From the entries below, copy every line that has the word "screenshot".

━━━ Extracted material ━━━

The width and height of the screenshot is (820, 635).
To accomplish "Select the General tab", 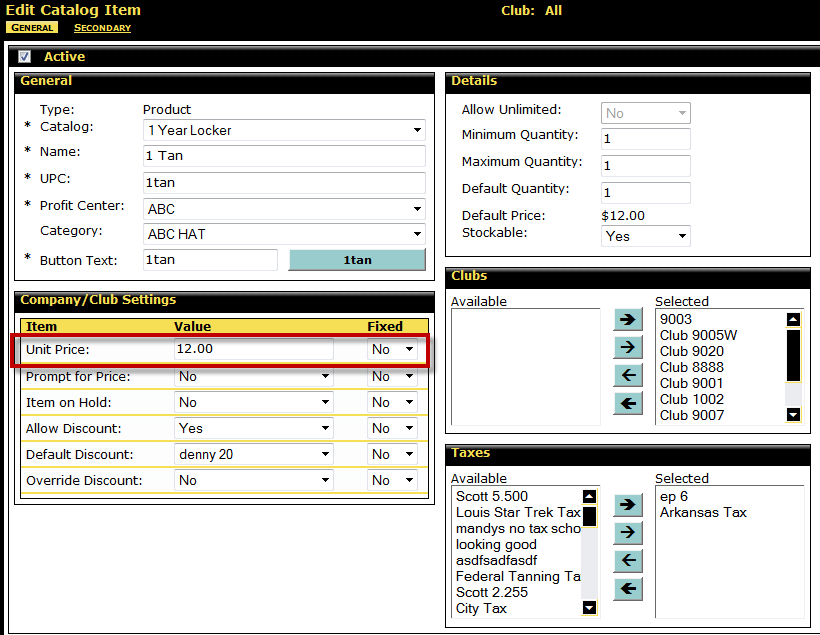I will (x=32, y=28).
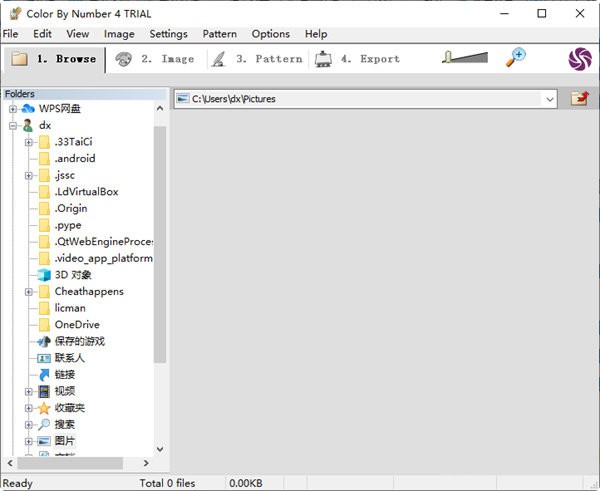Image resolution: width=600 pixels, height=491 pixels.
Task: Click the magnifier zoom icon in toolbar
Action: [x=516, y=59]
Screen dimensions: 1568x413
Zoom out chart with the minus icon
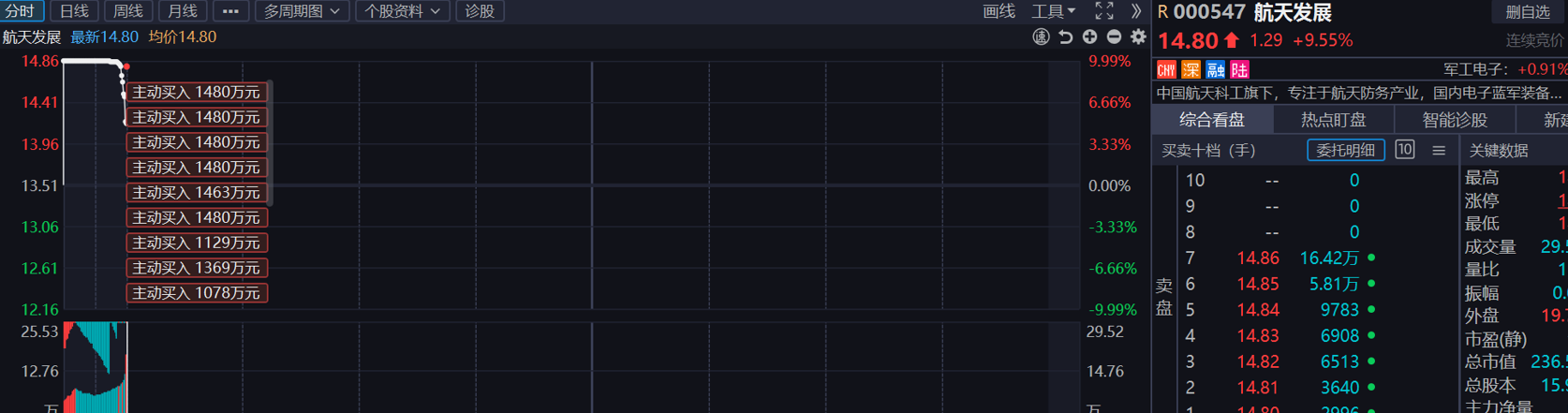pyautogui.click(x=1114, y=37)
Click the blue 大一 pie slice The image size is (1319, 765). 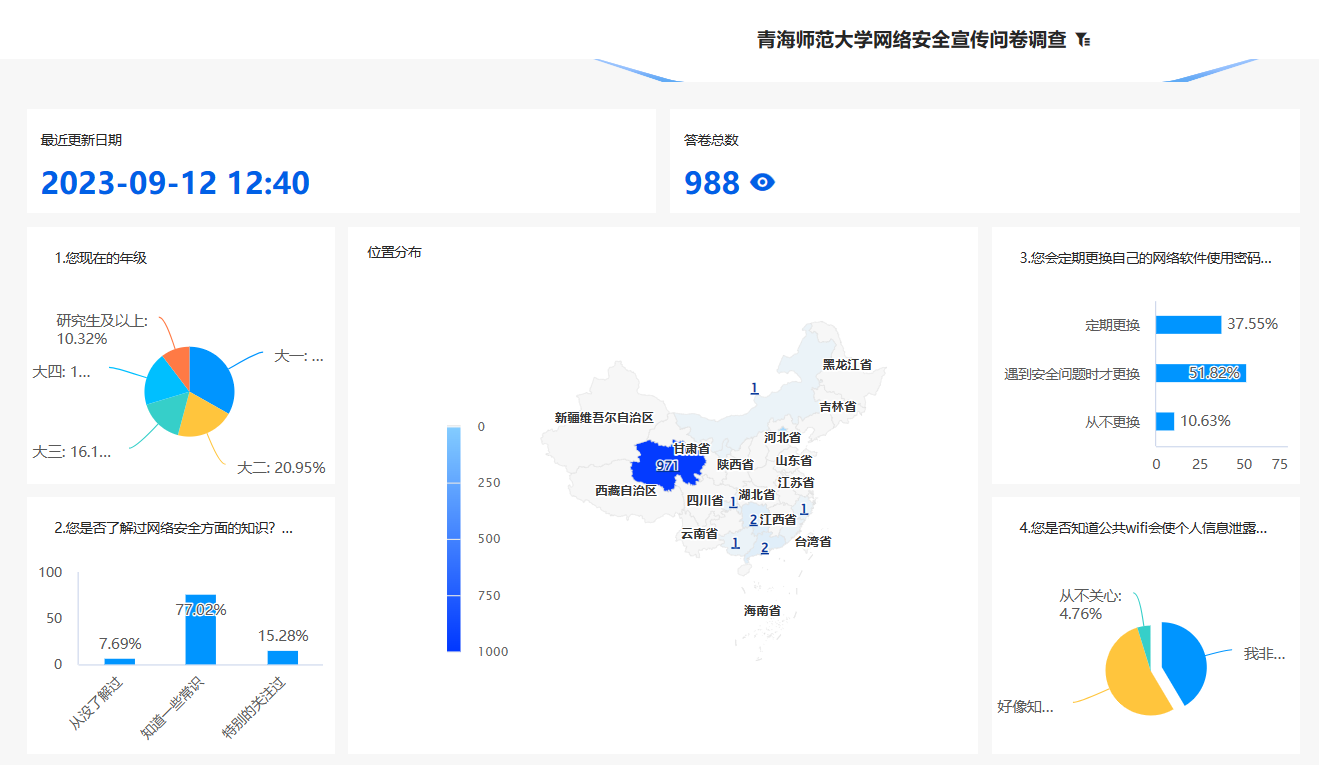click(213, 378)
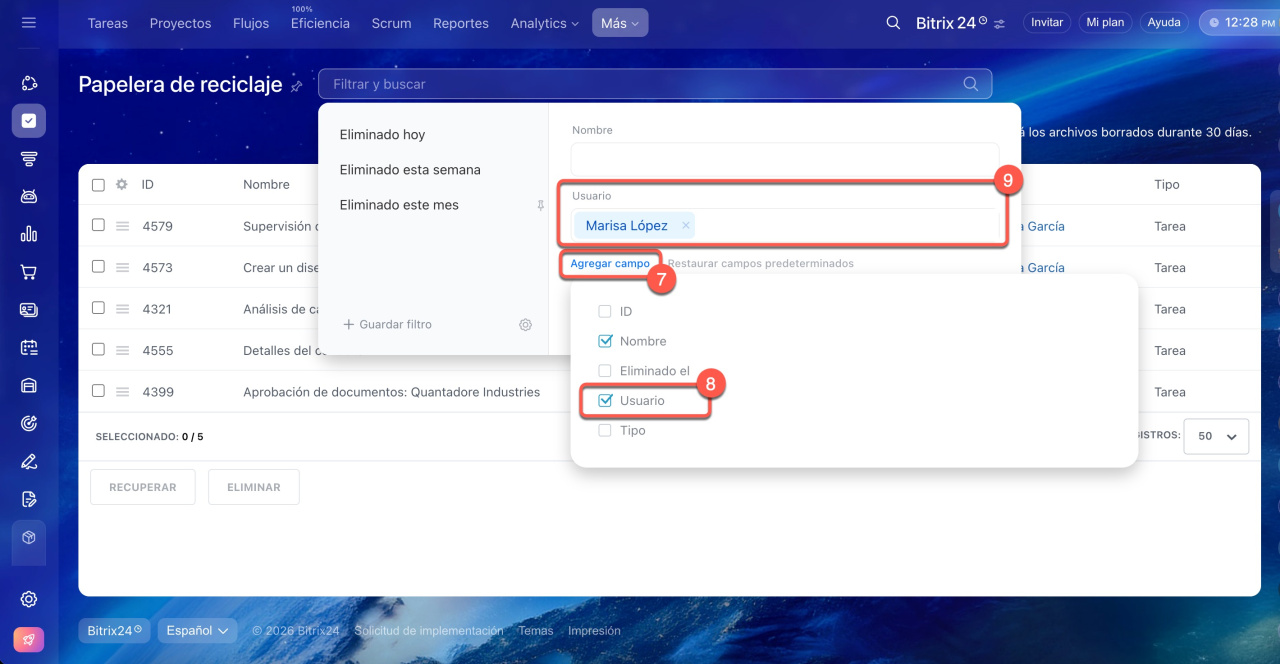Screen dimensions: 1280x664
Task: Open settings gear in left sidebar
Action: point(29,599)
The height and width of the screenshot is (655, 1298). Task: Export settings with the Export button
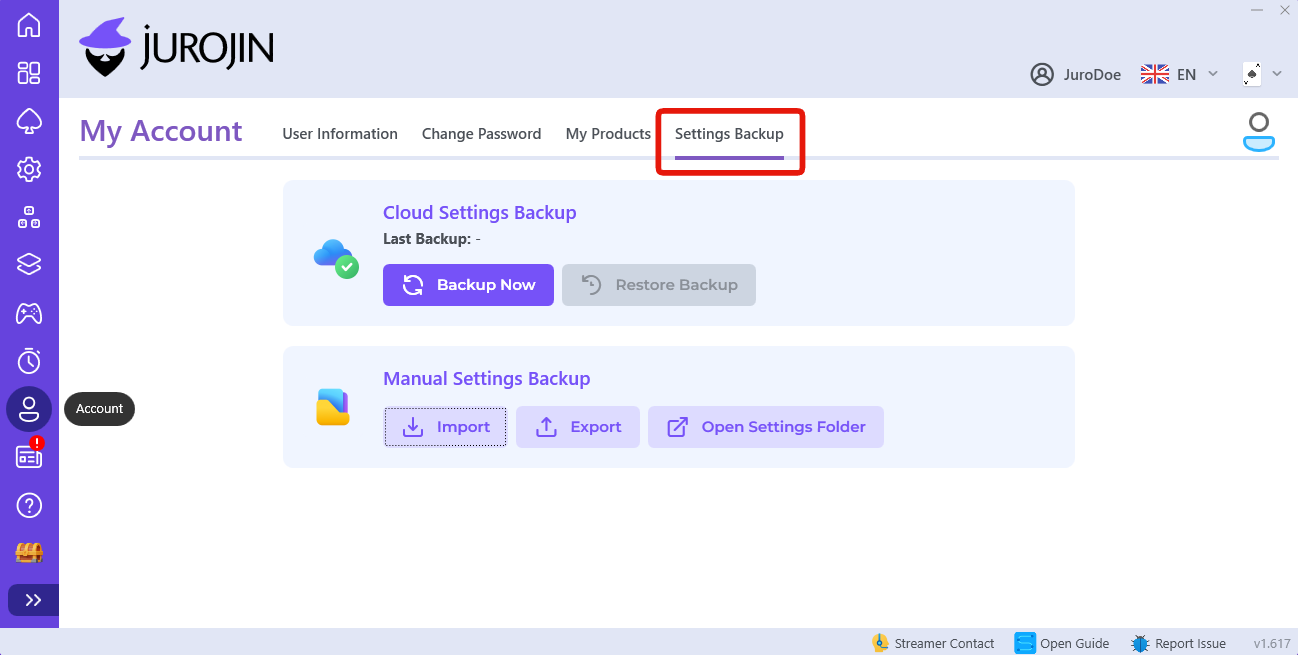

━━━

### Output:
The width and height of the screenshot is (820, 635).
The height and width of the screenshot is (655, 1298). Task: Export settings with the Export button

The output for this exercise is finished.